Copy exactly the lines of the data below that run from the line holding "Sign in (862, 21)" through the line holding "How To Verify Account (857, 2061)", both ends included.
[[ Data for processing open ]]
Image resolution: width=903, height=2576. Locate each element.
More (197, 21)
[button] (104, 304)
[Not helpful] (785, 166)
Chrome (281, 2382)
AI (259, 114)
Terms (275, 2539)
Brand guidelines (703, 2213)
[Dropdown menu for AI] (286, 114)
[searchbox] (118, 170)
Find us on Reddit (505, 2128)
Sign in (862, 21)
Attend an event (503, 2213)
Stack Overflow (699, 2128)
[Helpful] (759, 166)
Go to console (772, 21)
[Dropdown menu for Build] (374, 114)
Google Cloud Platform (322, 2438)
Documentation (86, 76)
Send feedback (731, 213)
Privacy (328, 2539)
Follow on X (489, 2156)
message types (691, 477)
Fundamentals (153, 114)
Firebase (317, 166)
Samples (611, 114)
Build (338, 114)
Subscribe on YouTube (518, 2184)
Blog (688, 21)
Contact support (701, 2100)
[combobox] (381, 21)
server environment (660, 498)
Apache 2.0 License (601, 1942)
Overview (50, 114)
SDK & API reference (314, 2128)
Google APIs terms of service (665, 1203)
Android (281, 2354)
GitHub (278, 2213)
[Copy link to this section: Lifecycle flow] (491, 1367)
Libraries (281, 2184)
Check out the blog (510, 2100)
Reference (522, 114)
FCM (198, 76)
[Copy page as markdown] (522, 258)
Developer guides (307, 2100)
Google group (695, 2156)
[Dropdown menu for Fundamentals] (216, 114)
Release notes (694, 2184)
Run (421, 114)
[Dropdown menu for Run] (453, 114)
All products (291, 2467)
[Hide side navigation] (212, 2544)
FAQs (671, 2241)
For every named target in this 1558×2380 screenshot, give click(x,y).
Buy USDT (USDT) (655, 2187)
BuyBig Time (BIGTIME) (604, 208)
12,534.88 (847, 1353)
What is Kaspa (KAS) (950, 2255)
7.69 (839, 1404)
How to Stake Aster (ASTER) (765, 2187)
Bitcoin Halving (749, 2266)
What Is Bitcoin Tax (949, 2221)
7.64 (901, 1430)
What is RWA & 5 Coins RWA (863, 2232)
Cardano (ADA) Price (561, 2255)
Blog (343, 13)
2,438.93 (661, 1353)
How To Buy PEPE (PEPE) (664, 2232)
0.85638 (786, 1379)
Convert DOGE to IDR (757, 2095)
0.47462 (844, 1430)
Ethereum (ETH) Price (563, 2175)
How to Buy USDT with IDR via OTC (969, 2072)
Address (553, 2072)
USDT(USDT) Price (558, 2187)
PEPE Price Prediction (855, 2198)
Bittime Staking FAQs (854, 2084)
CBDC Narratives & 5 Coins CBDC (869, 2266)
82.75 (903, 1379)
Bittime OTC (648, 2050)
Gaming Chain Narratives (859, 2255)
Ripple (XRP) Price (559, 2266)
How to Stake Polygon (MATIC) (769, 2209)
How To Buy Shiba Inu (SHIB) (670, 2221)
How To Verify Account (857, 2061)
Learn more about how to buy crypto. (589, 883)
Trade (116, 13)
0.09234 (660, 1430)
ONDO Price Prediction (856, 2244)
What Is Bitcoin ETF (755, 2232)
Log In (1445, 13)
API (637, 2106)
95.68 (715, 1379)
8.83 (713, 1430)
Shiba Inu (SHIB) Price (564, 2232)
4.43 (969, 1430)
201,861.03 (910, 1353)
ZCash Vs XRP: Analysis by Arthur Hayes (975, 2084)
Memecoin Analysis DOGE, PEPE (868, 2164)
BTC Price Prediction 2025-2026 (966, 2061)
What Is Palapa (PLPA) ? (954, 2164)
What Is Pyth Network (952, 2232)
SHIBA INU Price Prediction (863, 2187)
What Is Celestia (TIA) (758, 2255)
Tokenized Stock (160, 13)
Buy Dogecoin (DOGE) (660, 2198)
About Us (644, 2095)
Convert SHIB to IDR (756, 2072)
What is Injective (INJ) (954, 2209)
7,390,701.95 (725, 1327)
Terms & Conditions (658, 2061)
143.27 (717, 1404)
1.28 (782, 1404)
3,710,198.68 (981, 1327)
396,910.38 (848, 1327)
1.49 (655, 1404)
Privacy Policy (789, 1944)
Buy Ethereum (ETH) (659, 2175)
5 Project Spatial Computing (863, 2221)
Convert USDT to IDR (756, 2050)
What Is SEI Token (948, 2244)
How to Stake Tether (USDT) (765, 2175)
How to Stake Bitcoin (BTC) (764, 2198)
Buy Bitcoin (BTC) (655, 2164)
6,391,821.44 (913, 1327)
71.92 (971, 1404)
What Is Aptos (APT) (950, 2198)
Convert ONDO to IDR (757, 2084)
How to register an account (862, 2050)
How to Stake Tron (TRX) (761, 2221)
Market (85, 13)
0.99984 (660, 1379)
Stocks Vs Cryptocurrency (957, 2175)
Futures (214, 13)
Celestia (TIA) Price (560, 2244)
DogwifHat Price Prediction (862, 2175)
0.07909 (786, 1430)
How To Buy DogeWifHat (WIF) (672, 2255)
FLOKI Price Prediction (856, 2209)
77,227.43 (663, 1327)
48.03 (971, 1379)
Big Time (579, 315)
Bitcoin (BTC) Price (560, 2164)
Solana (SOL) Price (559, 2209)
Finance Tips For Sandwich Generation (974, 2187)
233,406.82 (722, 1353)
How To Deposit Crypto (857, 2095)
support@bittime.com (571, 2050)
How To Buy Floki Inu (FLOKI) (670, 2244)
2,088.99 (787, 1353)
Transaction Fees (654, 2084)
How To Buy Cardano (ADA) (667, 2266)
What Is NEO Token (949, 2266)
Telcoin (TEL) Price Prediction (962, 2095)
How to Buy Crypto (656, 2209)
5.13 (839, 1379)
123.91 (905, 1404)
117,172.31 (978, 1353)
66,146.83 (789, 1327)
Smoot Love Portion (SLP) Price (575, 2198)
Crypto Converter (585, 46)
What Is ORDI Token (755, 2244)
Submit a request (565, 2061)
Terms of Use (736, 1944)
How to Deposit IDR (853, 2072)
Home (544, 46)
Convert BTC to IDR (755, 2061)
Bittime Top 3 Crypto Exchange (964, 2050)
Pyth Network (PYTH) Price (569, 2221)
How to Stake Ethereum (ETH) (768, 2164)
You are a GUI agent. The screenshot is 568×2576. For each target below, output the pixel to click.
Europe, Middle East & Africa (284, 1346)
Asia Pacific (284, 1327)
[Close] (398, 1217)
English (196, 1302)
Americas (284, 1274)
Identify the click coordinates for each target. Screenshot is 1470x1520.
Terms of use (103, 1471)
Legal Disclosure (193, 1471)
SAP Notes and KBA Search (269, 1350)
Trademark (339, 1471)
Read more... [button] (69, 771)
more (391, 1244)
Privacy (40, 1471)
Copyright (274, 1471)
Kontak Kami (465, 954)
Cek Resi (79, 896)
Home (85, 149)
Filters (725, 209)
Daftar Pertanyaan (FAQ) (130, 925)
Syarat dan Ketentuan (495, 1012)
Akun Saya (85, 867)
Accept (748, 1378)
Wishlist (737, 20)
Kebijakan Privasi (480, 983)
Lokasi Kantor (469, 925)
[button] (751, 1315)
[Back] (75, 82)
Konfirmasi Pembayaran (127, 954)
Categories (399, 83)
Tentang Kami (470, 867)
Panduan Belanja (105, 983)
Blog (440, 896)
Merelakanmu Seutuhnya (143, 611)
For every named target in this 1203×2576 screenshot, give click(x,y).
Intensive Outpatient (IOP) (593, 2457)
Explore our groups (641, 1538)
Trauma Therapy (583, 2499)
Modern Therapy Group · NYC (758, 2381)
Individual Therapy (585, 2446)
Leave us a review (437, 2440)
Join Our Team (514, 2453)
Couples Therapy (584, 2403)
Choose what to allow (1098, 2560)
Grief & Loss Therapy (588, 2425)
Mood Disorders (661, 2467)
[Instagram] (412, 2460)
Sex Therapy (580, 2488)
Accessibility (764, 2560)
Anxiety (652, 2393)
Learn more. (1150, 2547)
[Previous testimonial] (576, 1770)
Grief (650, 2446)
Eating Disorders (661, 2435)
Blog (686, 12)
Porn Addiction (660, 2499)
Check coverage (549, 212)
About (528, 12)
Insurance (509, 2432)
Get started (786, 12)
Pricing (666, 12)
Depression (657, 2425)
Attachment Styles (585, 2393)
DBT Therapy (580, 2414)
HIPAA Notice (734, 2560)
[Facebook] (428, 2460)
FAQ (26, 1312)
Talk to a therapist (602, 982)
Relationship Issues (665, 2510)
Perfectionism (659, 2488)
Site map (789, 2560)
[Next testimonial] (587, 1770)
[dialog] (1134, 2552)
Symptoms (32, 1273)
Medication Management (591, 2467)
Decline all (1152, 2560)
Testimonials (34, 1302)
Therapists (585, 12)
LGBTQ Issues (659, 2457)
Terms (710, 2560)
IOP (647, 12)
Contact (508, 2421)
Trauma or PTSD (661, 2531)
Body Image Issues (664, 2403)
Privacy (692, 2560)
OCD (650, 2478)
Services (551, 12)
[[ Data for processing closed ]]
Answer box:
Sign in (862, 21)
Attend an event (503, 2213)
Stack Overflow (699, 2128)
[Helpful] (759, 166)
Go to console (772, 21)
[Dropdown menu for Build] (374, 114)
Google Cloud Platform (322, 2438)
Documentation (86, 76)
Send feedback (731, 213)
Privacy (328, 2539)
Follow on X (489, 2156)
message types (691, 477)
Fundamentals (153, 114)
Firebase (317, 166)
Samples (611, 114)
Build (338, 114)
Subscribe on YouTube (518, 2184)
Blog (688, 21)
Contact support (701, 2100)
[combobox] (381, 21)
server environment (660, 498)
Apache 2.0 License (601, 1942)
Overview (50, 114)
SDK & API reference (314, 2128)
Google APIs terms of service (665, 1203)
Android (281, 2354)
GitHub (278, 2213)
[Copy link to this section: Lifecycle flow] (491, 1367)
Libraries (281, 2184)
Check out the blog (510, 2100)
Reference (522, 114)
FCM (198, 76)
[Copy page as markdown] (522, 258)
Developer guides (307, 2100)
Google group (695, 2156)
[Dropdown menu for Fundamentals] (216, 114)
Release notes (694, 2184)
Run (421, 114)
[Dropdown menu for Run] (453, 114)
All products (291, 2467)
[Hide side navigation] (212, 2544)
FAQs (671, 2241)
For every named target in this 1558×2380 screenshot, give click(x,y).
Buy USDT (USDT) (655, 2187)
BuyBig Time (BIGTIME) (604, 208)
12,534.88 (847, 1353)
What is Kaspa (KAS) (950, 2255)
7.69 (839, 1404)
How to Stake Aster (ASTER) (765, 2187)
Bitcoin Halving (749, 2266)
What Is Bitcoin Tax (949, 2221)
7.64 (901, 1430)
What is RWA & 5 Coins RWA (863, 2232)
Cardano (ADA) Price (561, 2255)
Blog (343, 13)
2,438.93 (661, 1353)
How To Buy PEPE (PEPE) (664, 2232)
0.85638 (786, 1379)
Convert DOGE to IDR (757, 2095)
0.47462 (844, 1430)
Ethereum (ETH) Price (563, 2175)
How to Buy USDT with IDR via OTC (969, 2072)
Address (553, 2072)
USDT(USDT) Price (558, 2187)
PEPE Price Prediction (855, 2198)
Bittime Staking FAQs (854, 2084)
CBDC Narratives & 5 Coins CBDC (869, 2266)
82.75 (903, 1379)
Bittime OTC (648, 2050)
Gaming Chain Narratives (859, 2255)
Ripple (XRP) Price (559, 2266)
How to Stake Polygon (MATIC) (769, 2209)
How To Buy Shiba Inu (SHIB) (670, 2221)
How To Verify Account (857, 2061)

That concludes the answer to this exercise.